Go through the entries that follow and count every line with the string "green". Reply with the number only.
Extracted records Block Start
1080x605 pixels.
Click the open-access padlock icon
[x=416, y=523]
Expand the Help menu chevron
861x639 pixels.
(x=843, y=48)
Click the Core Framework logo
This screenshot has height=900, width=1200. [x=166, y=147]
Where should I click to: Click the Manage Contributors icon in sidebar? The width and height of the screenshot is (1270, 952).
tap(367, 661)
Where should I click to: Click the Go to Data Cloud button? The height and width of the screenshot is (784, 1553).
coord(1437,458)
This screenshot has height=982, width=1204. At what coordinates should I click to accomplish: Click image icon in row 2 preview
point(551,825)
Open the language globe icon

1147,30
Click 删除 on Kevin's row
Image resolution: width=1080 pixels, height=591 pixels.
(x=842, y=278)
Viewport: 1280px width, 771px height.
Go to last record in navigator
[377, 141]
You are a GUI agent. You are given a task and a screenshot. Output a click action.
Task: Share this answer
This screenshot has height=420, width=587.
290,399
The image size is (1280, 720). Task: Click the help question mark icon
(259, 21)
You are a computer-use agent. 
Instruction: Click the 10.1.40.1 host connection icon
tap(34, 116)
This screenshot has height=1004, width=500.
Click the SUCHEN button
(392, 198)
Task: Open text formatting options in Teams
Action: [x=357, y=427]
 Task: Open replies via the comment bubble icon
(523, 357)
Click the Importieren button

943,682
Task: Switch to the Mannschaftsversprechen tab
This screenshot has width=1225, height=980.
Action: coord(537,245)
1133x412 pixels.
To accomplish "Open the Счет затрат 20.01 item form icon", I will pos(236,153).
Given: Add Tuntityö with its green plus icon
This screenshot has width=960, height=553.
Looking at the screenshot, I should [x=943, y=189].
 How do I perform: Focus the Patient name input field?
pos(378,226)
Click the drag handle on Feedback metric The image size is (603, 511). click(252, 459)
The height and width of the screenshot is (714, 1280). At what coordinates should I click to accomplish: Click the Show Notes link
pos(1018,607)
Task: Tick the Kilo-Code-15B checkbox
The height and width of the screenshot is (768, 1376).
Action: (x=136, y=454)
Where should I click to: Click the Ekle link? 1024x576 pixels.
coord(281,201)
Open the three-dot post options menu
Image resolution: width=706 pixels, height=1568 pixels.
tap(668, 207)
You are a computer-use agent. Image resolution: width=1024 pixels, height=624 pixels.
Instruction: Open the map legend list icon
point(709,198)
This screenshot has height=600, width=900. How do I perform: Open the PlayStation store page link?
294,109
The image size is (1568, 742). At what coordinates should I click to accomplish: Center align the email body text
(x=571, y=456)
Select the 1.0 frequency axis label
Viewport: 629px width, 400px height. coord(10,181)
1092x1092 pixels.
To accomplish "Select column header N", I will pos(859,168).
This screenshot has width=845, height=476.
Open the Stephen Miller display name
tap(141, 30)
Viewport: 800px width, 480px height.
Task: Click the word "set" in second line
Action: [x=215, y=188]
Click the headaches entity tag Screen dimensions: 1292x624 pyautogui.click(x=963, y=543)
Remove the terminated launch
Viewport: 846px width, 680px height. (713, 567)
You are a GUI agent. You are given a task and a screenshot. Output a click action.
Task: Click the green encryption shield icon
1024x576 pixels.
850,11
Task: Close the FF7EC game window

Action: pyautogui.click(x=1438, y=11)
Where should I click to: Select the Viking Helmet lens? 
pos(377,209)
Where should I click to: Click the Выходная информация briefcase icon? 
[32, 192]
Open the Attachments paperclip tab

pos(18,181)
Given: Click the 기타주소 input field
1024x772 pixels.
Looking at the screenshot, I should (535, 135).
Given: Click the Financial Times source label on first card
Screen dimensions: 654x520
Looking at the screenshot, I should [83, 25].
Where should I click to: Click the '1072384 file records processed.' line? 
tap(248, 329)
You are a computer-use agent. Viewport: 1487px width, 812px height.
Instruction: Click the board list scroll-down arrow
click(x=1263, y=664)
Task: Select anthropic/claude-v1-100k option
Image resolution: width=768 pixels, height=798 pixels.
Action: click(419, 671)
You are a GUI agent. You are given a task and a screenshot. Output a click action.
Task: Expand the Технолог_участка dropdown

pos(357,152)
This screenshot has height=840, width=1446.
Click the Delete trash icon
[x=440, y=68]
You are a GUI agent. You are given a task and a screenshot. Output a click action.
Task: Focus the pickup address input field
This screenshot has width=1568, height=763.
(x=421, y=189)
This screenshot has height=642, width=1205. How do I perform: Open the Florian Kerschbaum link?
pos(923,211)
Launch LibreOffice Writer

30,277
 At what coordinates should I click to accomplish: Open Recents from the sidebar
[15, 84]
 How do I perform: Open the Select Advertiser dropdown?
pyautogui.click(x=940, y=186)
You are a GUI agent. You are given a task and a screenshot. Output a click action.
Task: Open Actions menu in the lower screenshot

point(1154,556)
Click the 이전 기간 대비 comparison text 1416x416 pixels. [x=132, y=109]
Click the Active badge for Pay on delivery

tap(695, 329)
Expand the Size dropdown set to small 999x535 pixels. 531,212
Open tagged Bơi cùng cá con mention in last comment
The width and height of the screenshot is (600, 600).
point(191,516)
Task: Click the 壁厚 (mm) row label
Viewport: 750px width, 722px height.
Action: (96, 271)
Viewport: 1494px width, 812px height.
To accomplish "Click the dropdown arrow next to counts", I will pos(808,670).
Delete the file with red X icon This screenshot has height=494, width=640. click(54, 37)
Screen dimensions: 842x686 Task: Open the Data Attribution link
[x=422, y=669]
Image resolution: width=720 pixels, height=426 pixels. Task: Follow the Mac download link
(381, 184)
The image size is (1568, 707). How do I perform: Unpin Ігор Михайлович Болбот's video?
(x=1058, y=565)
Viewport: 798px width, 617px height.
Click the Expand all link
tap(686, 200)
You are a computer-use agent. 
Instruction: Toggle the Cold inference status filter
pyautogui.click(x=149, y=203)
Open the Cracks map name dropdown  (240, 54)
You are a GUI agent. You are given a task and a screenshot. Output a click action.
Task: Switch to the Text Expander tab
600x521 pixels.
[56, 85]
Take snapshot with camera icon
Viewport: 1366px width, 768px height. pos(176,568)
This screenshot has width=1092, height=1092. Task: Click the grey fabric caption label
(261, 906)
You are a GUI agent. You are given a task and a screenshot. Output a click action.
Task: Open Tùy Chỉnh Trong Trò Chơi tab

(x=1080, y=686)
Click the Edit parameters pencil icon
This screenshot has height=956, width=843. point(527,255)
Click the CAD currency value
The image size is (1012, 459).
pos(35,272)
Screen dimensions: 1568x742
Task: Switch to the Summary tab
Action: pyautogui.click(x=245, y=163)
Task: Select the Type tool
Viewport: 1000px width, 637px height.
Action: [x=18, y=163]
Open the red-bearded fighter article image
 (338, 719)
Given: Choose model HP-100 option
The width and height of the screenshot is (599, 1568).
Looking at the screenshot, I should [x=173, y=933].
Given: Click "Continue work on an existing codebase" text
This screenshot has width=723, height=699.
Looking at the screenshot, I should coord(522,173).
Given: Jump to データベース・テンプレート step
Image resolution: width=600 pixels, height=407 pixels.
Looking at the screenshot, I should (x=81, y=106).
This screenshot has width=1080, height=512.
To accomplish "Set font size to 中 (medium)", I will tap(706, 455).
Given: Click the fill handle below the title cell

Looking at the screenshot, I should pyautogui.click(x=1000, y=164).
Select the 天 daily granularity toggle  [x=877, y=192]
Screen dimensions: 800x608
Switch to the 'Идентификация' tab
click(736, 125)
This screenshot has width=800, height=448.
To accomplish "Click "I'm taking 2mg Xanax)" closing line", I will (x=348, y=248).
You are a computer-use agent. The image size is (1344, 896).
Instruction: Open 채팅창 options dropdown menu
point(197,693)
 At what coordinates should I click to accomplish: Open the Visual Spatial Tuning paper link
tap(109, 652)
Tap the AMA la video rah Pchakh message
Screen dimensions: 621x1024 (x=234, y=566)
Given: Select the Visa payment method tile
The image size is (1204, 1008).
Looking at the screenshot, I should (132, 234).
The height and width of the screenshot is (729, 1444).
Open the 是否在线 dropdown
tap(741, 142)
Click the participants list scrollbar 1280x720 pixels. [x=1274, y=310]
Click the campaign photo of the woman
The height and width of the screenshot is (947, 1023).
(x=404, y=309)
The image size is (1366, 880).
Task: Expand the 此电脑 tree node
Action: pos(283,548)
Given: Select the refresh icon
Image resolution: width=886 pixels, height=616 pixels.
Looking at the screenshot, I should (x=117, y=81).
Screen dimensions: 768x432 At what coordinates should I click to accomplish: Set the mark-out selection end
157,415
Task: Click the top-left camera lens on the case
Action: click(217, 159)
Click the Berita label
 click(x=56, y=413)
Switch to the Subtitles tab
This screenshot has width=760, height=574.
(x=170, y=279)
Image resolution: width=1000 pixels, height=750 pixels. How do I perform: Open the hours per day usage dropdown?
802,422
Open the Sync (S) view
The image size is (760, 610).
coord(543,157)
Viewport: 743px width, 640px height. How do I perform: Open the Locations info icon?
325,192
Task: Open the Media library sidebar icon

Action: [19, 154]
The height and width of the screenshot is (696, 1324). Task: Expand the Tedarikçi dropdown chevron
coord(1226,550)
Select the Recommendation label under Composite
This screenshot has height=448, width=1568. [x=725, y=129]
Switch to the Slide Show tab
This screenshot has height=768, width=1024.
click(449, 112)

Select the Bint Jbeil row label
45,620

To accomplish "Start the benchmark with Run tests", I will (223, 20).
Extracted records Block End
Result: 2